Collected data:
+--
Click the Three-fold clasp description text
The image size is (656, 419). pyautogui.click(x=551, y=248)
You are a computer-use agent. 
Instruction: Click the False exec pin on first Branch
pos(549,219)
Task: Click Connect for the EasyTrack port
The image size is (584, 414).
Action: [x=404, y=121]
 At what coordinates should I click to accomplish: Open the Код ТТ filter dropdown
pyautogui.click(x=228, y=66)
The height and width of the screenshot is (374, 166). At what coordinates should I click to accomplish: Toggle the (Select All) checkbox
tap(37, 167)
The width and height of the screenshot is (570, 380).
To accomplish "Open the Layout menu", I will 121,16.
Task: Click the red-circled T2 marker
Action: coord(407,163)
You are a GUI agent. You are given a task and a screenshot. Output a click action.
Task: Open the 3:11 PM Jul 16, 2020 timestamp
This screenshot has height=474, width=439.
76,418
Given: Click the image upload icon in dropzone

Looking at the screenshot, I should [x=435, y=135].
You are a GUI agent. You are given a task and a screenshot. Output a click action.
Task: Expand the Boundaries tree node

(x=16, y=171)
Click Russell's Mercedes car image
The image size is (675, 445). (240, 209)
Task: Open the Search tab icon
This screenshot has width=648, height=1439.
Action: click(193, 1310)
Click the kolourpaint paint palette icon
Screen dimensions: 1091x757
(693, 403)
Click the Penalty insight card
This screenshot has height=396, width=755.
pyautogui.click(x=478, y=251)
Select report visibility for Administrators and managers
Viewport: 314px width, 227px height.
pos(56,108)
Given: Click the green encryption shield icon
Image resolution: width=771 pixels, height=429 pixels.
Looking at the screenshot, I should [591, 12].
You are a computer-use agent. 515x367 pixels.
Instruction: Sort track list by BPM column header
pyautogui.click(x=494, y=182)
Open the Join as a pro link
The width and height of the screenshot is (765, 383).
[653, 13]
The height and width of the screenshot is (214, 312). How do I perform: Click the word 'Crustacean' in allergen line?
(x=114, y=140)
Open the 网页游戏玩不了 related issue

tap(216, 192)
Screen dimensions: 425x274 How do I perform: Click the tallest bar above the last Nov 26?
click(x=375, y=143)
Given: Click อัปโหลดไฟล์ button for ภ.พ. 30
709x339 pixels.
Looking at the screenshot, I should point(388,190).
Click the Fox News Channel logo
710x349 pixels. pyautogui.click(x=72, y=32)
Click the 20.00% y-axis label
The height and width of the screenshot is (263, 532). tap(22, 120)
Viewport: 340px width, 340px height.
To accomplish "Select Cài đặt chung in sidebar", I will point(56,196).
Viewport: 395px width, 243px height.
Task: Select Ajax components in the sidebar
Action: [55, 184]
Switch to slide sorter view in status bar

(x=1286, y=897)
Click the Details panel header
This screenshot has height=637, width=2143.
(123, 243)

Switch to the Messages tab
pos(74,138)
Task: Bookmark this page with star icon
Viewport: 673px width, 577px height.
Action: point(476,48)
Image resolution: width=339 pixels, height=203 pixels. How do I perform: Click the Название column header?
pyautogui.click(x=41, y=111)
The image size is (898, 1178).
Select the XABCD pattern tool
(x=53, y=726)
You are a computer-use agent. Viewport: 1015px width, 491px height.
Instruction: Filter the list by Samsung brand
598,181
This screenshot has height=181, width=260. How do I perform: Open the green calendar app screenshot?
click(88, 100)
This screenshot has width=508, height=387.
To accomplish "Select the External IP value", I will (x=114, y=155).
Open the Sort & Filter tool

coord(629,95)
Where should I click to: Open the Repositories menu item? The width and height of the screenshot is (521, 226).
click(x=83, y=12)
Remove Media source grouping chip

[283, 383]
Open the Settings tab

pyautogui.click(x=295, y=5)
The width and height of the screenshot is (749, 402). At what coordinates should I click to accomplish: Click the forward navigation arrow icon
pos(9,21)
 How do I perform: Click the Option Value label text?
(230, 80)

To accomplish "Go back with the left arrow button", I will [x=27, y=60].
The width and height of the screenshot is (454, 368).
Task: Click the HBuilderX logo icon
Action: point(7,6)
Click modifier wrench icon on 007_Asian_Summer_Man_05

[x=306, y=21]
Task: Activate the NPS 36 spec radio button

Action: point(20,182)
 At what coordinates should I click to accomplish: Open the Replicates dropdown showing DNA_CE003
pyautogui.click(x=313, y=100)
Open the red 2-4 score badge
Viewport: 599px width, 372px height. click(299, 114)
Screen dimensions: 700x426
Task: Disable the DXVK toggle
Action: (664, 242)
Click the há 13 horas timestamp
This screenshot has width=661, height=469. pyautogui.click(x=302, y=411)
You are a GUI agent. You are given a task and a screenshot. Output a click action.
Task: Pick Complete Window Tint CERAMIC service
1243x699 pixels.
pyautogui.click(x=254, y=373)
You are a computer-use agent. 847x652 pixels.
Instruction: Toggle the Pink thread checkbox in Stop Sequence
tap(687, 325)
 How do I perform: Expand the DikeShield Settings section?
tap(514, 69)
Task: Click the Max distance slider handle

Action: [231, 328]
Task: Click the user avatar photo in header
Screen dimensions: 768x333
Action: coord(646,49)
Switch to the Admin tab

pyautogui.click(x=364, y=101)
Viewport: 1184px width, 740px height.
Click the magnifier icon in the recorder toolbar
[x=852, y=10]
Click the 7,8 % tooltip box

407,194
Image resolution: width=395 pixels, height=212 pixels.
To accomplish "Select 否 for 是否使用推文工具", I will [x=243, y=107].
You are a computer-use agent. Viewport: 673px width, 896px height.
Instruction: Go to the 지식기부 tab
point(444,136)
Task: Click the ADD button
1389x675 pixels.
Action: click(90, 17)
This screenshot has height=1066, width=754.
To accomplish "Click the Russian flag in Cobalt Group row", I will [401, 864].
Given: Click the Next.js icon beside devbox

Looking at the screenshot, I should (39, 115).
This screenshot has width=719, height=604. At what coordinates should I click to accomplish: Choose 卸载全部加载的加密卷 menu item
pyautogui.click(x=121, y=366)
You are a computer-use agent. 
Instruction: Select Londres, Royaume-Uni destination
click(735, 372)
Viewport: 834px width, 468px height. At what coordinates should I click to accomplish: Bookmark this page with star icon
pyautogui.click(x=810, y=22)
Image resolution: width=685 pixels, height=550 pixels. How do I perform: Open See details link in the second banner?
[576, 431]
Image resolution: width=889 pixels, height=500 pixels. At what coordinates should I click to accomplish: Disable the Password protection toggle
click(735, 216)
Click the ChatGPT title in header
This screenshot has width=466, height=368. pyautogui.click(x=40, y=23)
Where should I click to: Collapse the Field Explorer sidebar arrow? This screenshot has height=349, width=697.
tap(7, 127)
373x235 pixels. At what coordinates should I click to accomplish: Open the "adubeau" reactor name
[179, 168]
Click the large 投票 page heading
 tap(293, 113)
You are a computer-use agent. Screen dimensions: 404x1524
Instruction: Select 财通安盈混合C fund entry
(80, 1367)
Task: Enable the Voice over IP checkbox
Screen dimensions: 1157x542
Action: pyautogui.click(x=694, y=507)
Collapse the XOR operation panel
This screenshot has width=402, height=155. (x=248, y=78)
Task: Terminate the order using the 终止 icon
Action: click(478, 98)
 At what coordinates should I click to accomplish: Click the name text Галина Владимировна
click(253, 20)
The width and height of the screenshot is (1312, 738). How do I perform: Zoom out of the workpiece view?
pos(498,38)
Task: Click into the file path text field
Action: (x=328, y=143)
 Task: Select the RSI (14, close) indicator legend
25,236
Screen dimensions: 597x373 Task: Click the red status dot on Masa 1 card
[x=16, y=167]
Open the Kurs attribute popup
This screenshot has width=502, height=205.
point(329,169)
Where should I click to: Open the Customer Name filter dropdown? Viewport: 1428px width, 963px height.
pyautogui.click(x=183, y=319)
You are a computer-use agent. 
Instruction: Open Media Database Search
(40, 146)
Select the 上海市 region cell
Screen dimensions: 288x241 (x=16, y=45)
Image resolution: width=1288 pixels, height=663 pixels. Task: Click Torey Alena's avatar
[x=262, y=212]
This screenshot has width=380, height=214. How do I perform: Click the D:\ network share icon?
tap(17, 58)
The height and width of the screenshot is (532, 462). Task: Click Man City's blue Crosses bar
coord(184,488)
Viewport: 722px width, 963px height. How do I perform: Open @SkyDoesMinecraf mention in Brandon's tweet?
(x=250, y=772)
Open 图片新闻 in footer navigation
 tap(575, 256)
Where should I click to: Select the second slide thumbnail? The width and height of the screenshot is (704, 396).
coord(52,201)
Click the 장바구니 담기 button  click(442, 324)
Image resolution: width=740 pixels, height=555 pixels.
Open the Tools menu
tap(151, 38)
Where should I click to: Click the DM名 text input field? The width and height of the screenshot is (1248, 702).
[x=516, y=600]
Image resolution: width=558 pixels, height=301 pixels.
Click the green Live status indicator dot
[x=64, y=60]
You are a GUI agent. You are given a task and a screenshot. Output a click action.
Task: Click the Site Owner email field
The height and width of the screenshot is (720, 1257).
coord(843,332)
+--
(HOW TO COMPLETE THIS TASK): Look through the data above for the word "computer". Report each line where it occurs.

(FINAL ANSWER):
You are a computer-use agent. 
You are a computer-use agent. 515x367 pixels.
You are a computer-use agent. Viewport: 1015px width, 491px height.
You are a computer-use agent. 847x652 pixels.
You are a computer-use agent. Viewport: 673px width, 896px height.
You are a computer-use agent. 
You are a computer-use agent. Screen dimensions: 404x1524
You are a computer-use agent. 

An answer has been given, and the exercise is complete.